I think that most of us can agree on the importance of growth and working on ourselves in general.

Many of us were taught from a young age about success and the role that both hard work and personal sacrifice play in achieving it. We were encouraged to work late, stay up to finish a report, and all around go above and beyond to achieve our goals. And while these things are often contributing factors towards our long-term success, what we need to remember is that working on ourselves and taking care of ourselves can look like a multitude of things.

Some of these things are more widely accepted than others.

For example, while staying up late to finish a report is often praised, sleeping in when you’re overtired can be looked down upon. Or while checking your emails outside of work is often expected and encouraged, taking a day for yourself may be questioned.

There can sometimes be this pressure to feel 100% at all times, which just isn’t realistic for anyone.

The reality is that we are all very different people with our own needs. And as we go about our lives, these needs change. There will be times in your life where working on yourself could look like one thing, and times in your life where it looks completely different. 

Depending on who you are, where you are in life, and what your current needs and desires are, working on yourself right now could include:

  • Spending a day in bed to rest and recharge
  • Waking up early to get stuff done
  • Stepping away from diet culture
  • Healing your relationship with food
  • Embarking on a new wellness journey
  • Prioritizing your mental health
  • Prioritizing your financial health 
  • Saying no to things you typically say yes to
  • Saying yes to things you typically say no to
  • Going for a run in the rain
  • Skipping a workout when you’re tried
  • Sleeping in
  • Staying up late to finish something
  • Going to the doctors/dentist/OBGYN
  • Splurging occasionally
  • Going back to work after having a child
  • Staying home with your child
  • Starting a new hobby or project
  • Stepping back from a hobby that’s consuming too much time/money/energy
  • Leaving college/university
  • Going back to school
  • Travelling
  • Staying home

The point is that we are all on our own journey with our own end-in-sight. What you need may be the complete opposite of someone else, and that’s totally okay.

And while we may be quick to remind our friends and family members to slow down and take care of themselves, it’s not always easy to do ourselves. 

From a young age, a lot of people are taught that empathy means exclusively putting the needs of someone else above yourself. The idea was that unless you were experiencing some amount of sacrifice, taking care of yourself was selfish. Self-care was selfish, prioritizing your needs was selfish, wanting more was selfish, and recharging your batteries was selfish. 

And when we are hyper-critical of ourselves for something, we tend to be hyper-critical of others for the same thing, which continues on the cycle.

Also read: Why The Story We Tell Ourselves Influences Our Success

The reality is that we’re human: sometimes what we need aligns with what society tells us to, but that just isn’t always the case. We need to be kind to ourselves through both.
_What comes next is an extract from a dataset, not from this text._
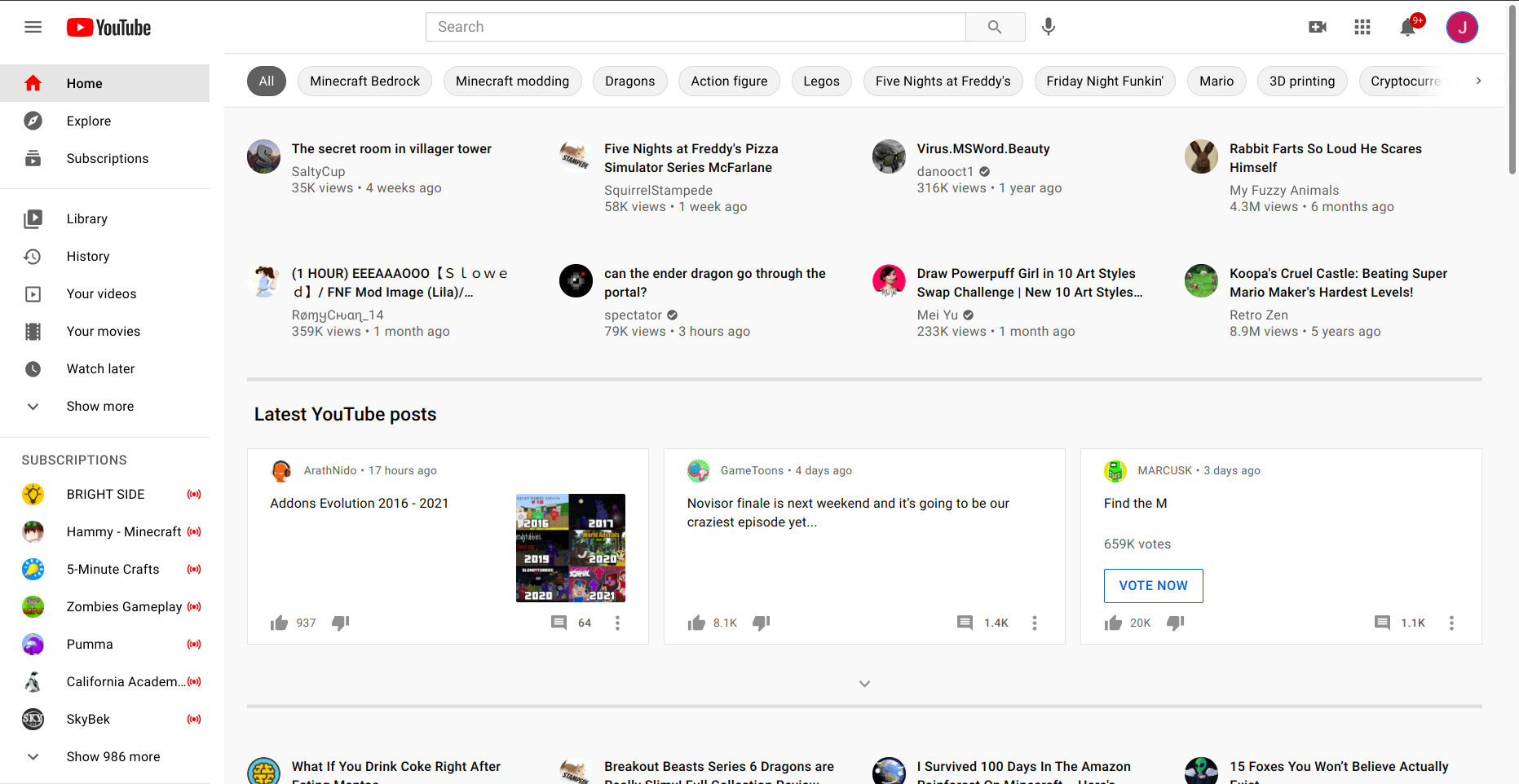
Task: Select the Subscriptions sidebar entry
Action: [x=108, y=158]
So today, I’m going to share 5 reasons why working on yourself/taking care of your needs isn’t selfish at all.

5 Reasons Why Taking Care Of Yourself Isn’t Selfish

1. You are a valid human (with valid human feelings)

You, whoever you are and wherever you are, are a valid human being, with valid human emotions. So often we believe that in order to be a good partner, parent, friend, employee, or human in general, then we need to put everyone else above ourselves. And while it is to be said that part of being a kind and compassionate human means caring about other people’s feelings, you can’t do it at your own expense. You are as valid and deserving as the folks you love most.
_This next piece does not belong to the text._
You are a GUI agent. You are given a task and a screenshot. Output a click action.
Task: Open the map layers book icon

2. You don’t need to justify or earn your worth

You absolutely do not need to justify or earn your worth. You don’t need a reason to be tired, to eat snacks, to relax, to want to change things up, or to do anything else of the sort. Sometimes people view these things as a competition, and respond by saying, “how can you be tired? You slept more than me. I __ (worked earlier than you, worked harder than you and I am a student as well, XYZ.” We are all different people with different needs and limits. Whether you find yourself wanting to elevate your life, or wanting to scale back in other areas, please remember you do not need to justify or earn your worth at all – you are worthy because you are you.

3. It’s not up to anyone else to take care of your needs

Unless you have a caregiver, you are likely the only person responsible for taking care of your needs. This means that it’s up to you to make sure are sleeping, eating, happy, and thriving. When you become familiar with you’re needs, you’re able to make sure they are taken care of better.
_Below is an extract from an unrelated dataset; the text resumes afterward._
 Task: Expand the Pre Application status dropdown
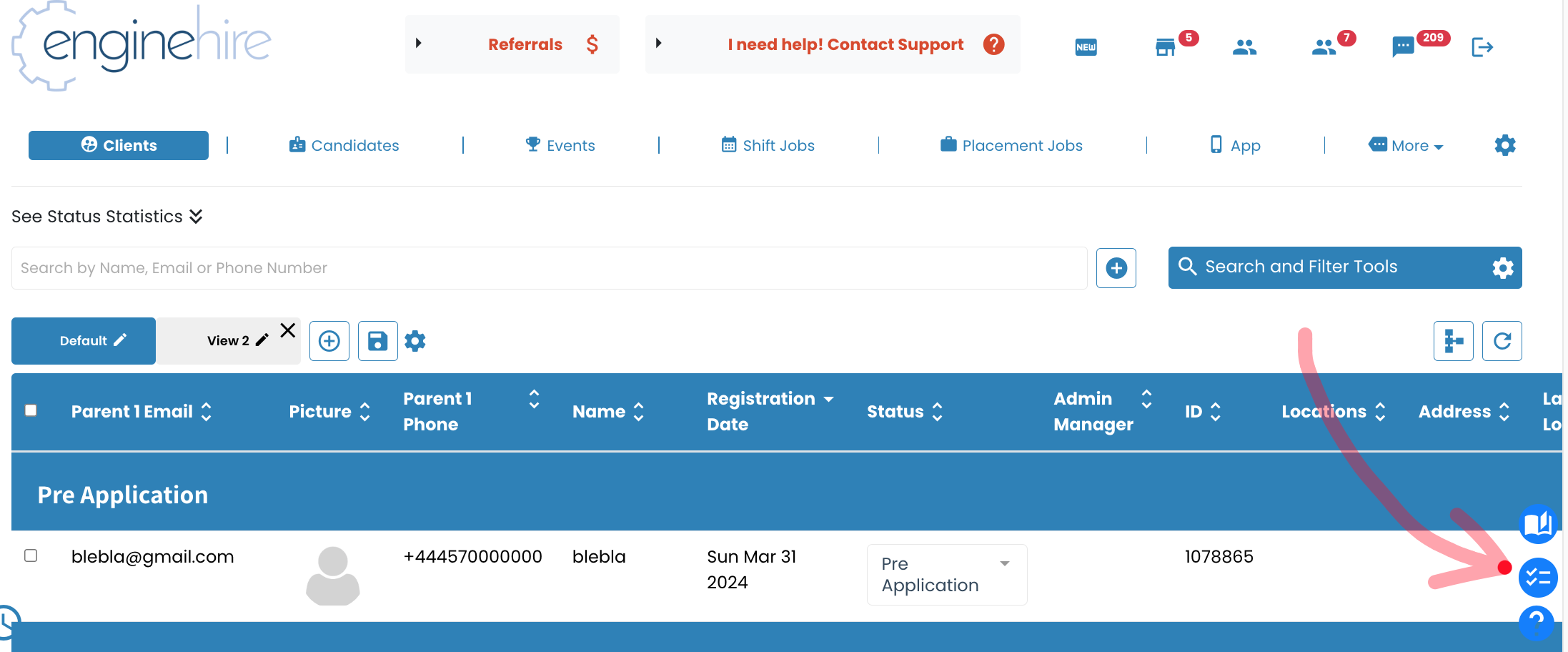click(x=1003, y=564)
4. You are ultimately living your life, no one else’s

We choose the people we wish to spend our lives with, but it’s our own life we’re living. We are the only person who will be by our side every minute of every day for the entirety of our lives. This means we need to make sure we are doing the thing we need to do for ourselves 

5. It is easier to show up for others when you feel taken care of/your own needs are met

Taking care of yourself can feel incredibly selfish, but it’s important to remember that it’s much easier to show up for the people you love in your life when you are taken care of/your own needs have been met. The best example I can use is to think about how you feel when someone is driving slow in front of you when you’ve overslept and you’re running late to work, versus when you’re happy and out for a leisurely drive. We are typically able to respond in a kinder and more understanding manner when our needs are taken care of.